Alle Religionen haben etwas Mystisches. Der katholische Theologe Johann Baptist Metz lehrt eine „Mystik der offenen Augen“. Ein guter Ausdruck.

Die ersten Christen haben nach der Auferstehung Jesu nicht nur von den freudigen Begegnungen mit dem Auferstandenen erzählt. Sie haben auch die Geschichte seines Leidens überliefert. Damit zeigen die Evangelien: Christen verdrängen das Leid nicht. Sie gehen mit offenen Augen durchs Leben.

Martin Luthers Erkenntnis war: Ohne die Erfahrung der Dunkelheit nimmt man Licht nicht wahr. Ohne Kreuz und Leid bemerkt man nicht, wie kostbar das Leben ist. Wenn ein Mensch leidet, zeigt sich auch etwas vom Schatz seines Lebens. Mystik der offenen Augen in diesem Sinne heißt: Würdigung des Menschen auch mit Schuld und Leid.

Heute bedeutet „Mystik der offenen Augen“ nach Johann Baptist Metz, den Blick nicht abzuwenden von den Unglücklichen dieser Welt: von Leid und Ungerechtigkeit, die um uns herum existieren, von Kriegen und Katastrophen in der Ferne.

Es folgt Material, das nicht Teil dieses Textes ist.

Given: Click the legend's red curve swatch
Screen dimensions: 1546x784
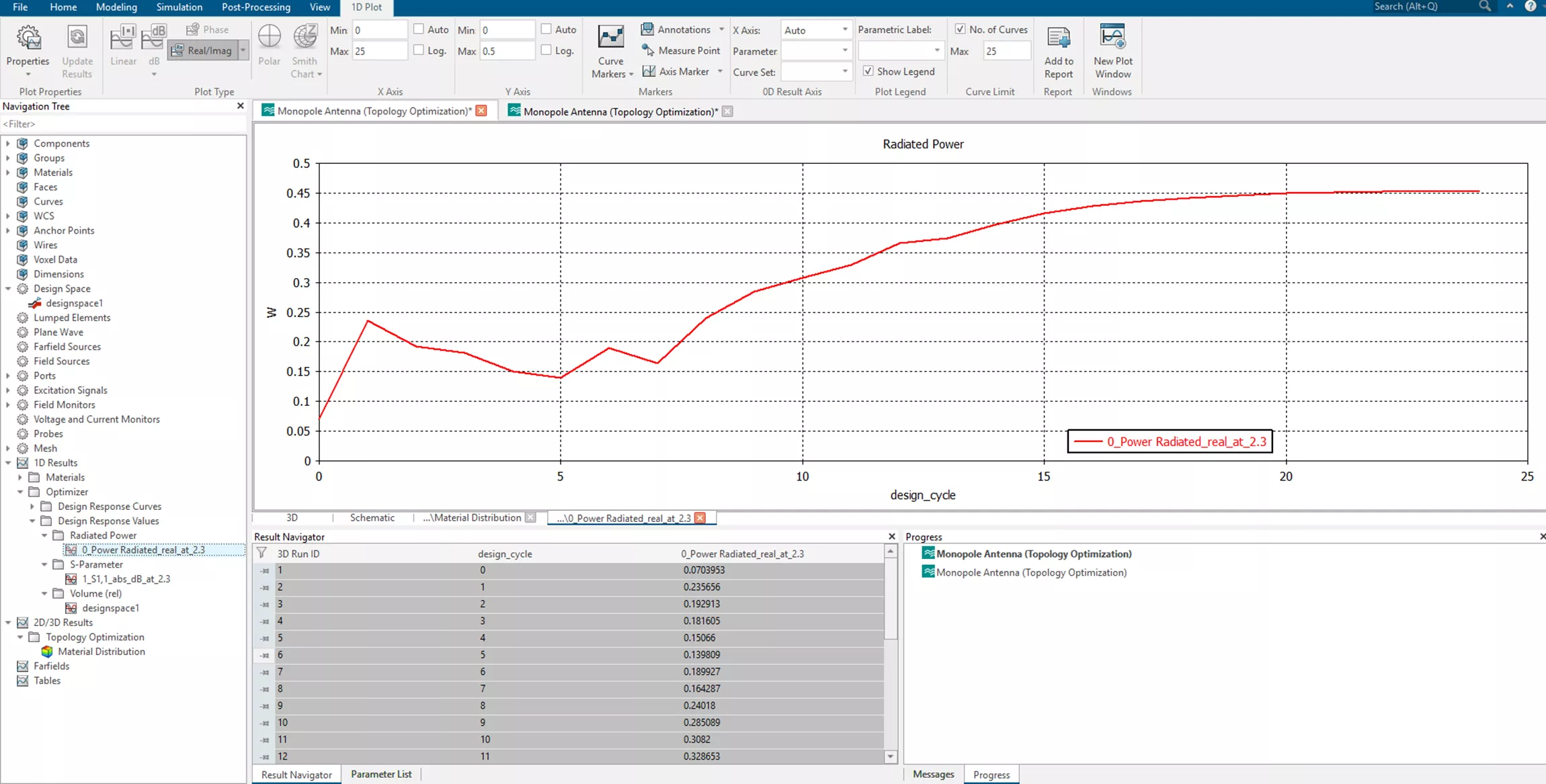Looking at the screenshot, I should pyautogui.click(x=1088, y=441).
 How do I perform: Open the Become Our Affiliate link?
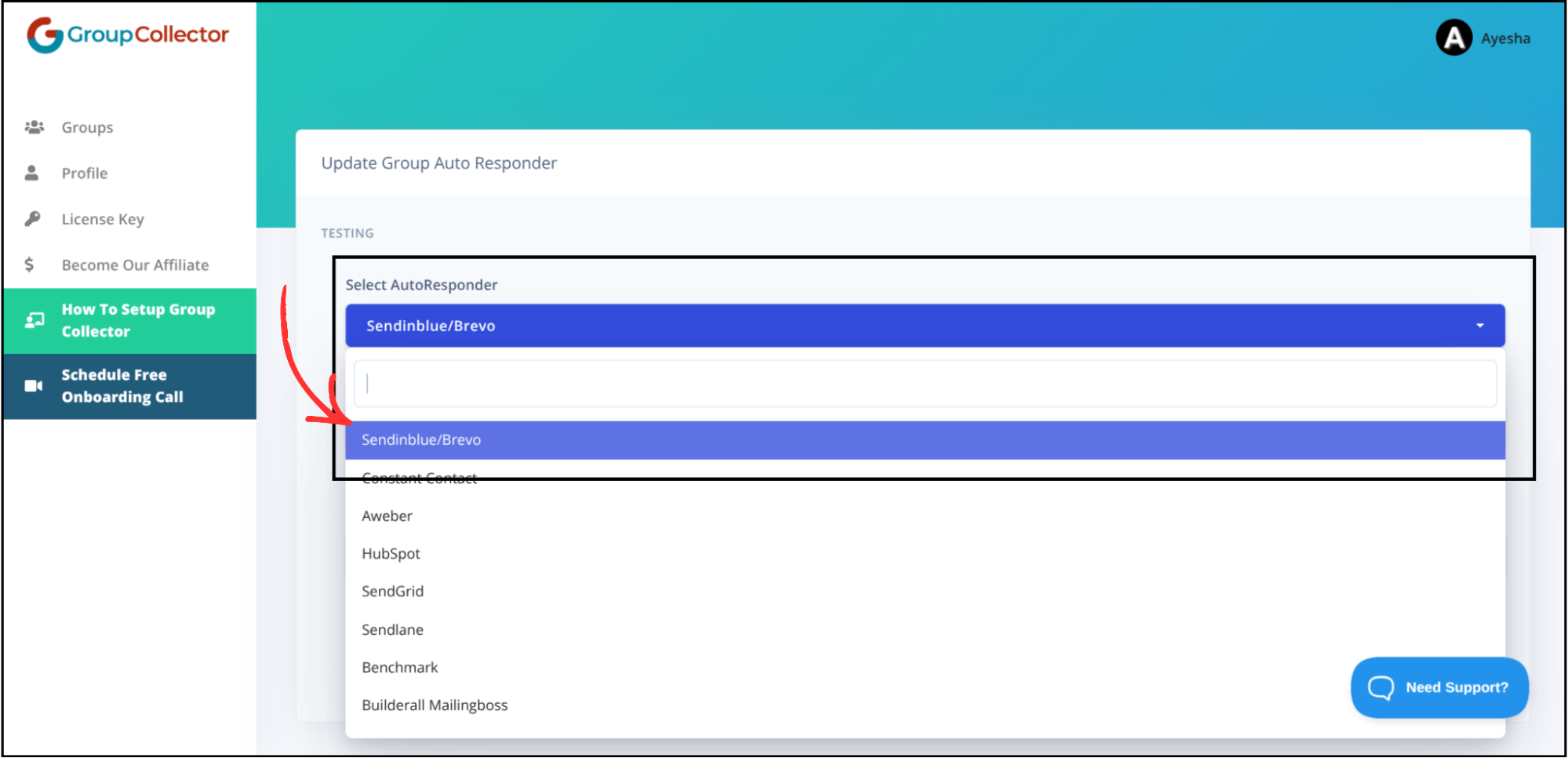pyautogui.click(x=135, y=264)
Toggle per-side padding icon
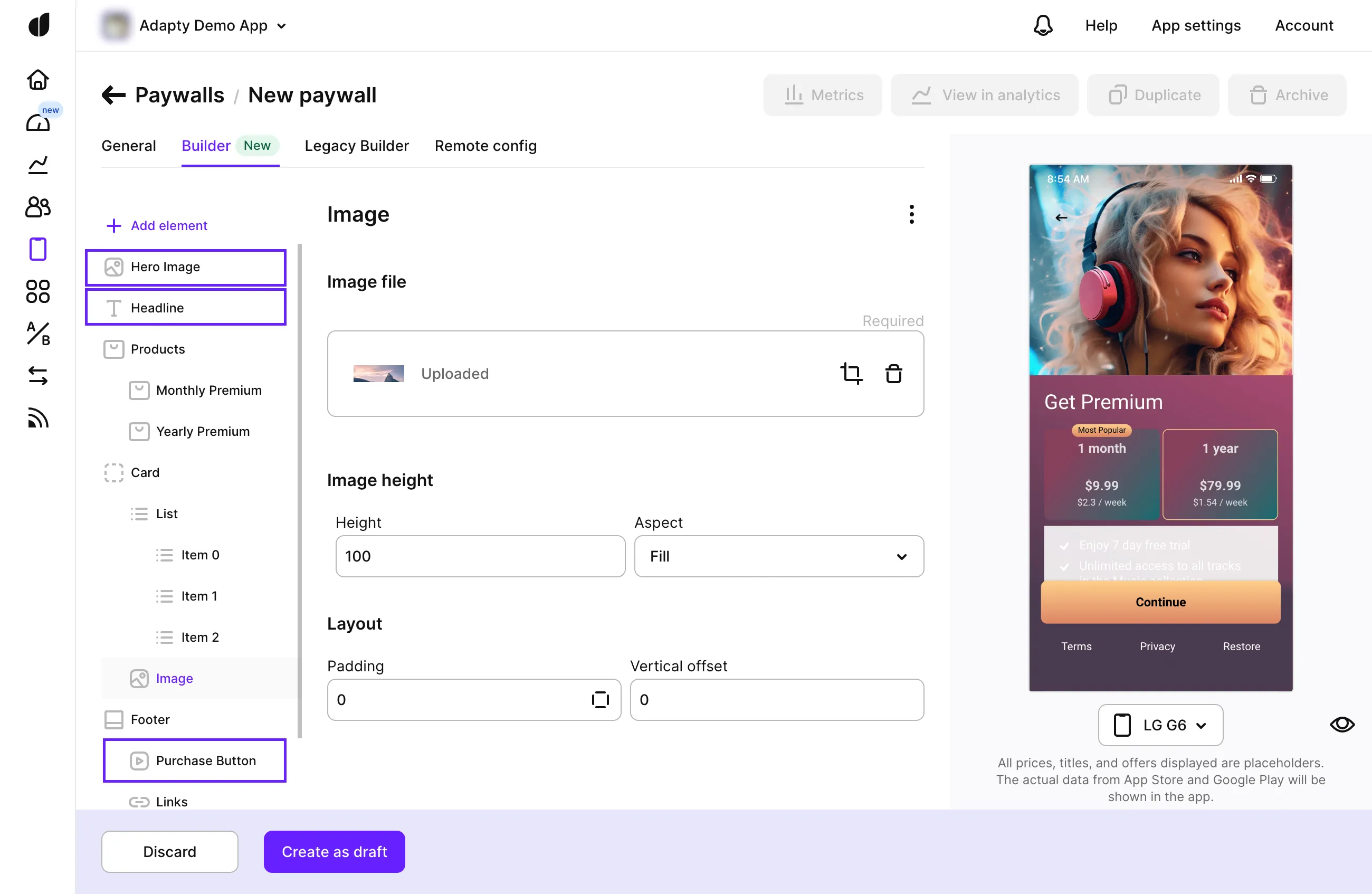 599,700
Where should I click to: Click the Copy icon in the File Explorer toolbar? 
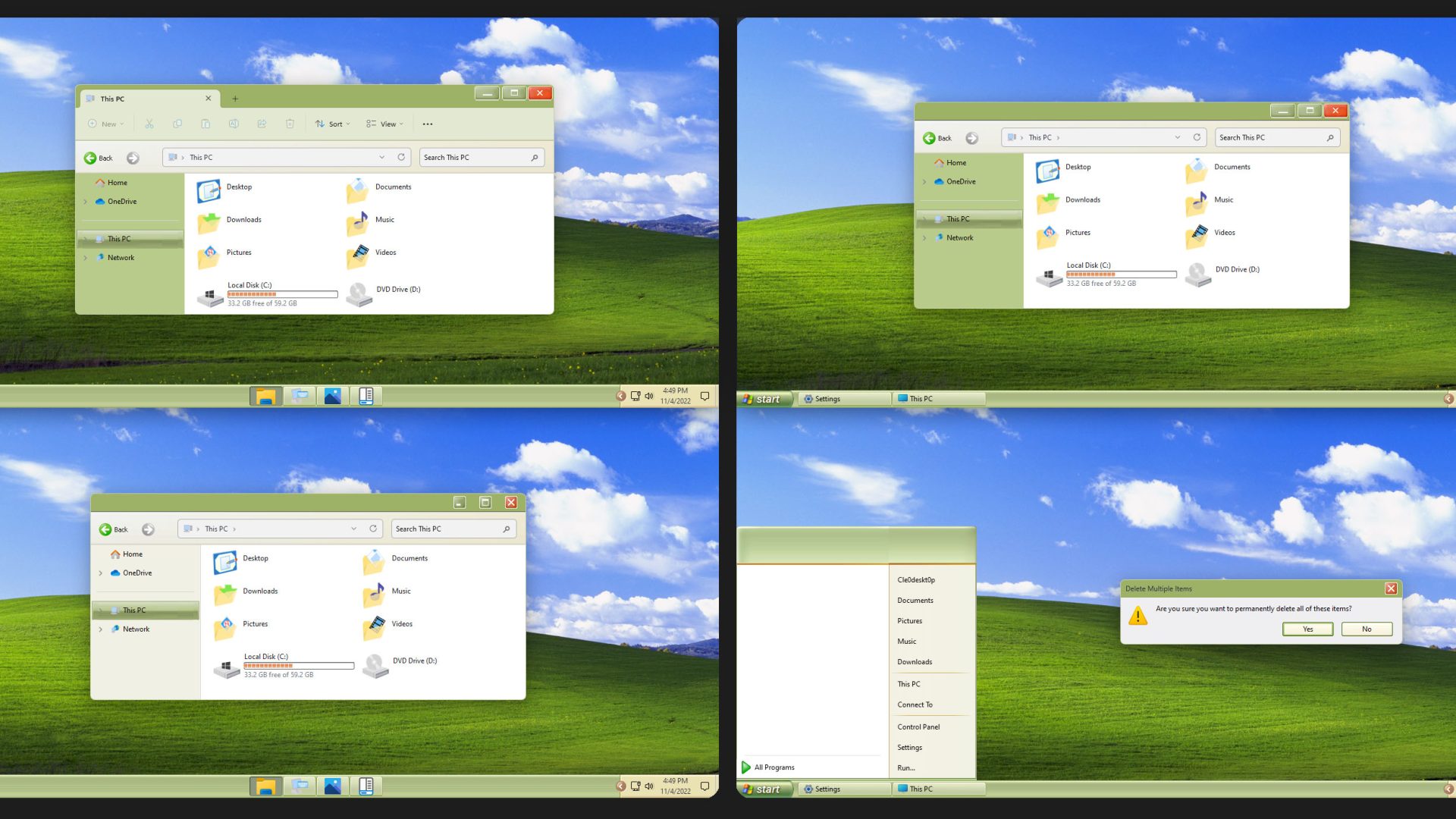click(x=177, y=123)
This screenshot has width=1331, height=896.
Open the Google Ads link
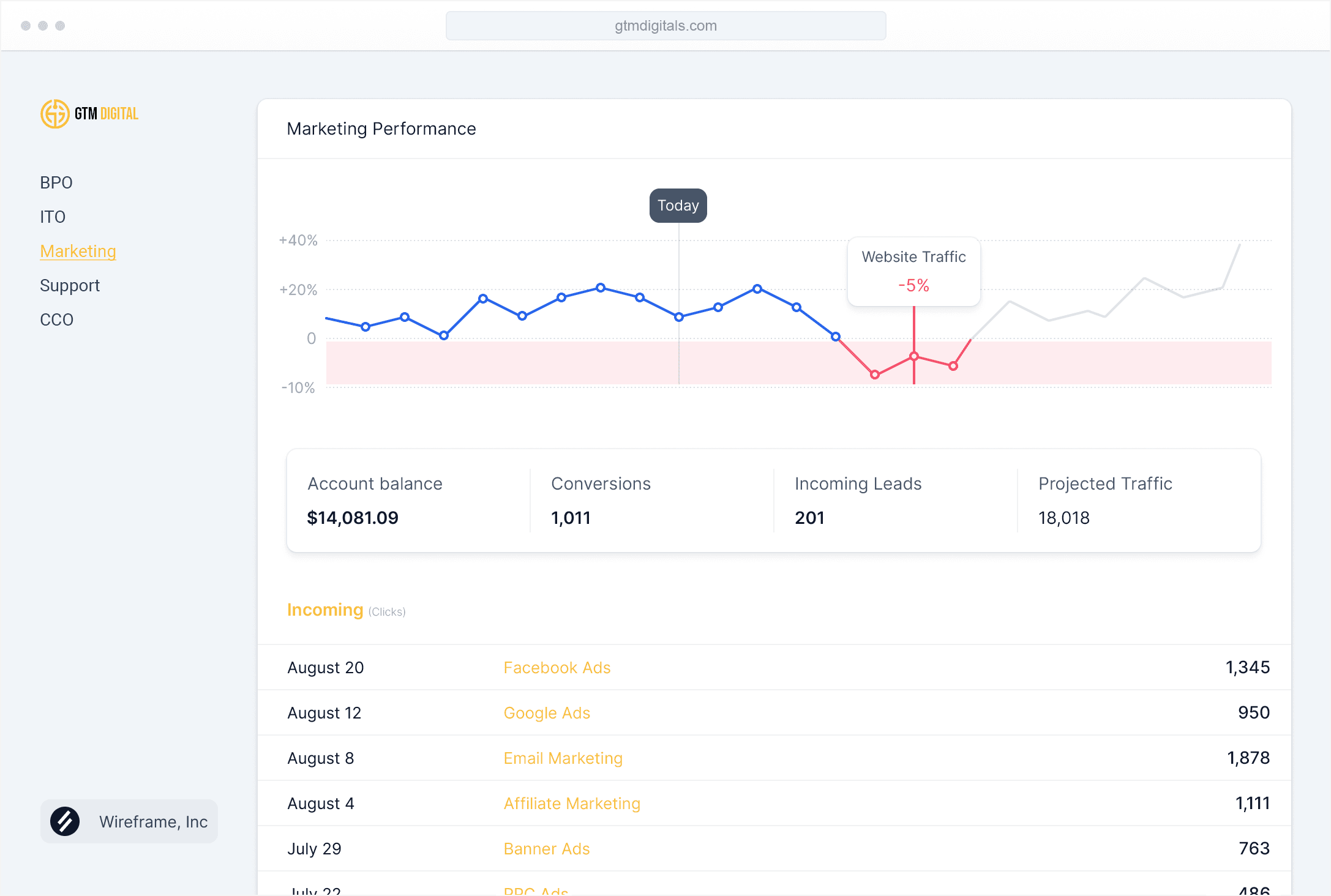[x=546, y=713]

Ermutigend, dass Evangelische und Katholische so aufeinander zugehen; dass ein katholischer Theologe ein Stichwort gibt, das mir als evangelischem Christen etwas bedeutet; dass gerade auch der Papst in diesem Sinne wirkt: Das alles sind Hoffnungssignale, wie sie lange unvorstellbar waren.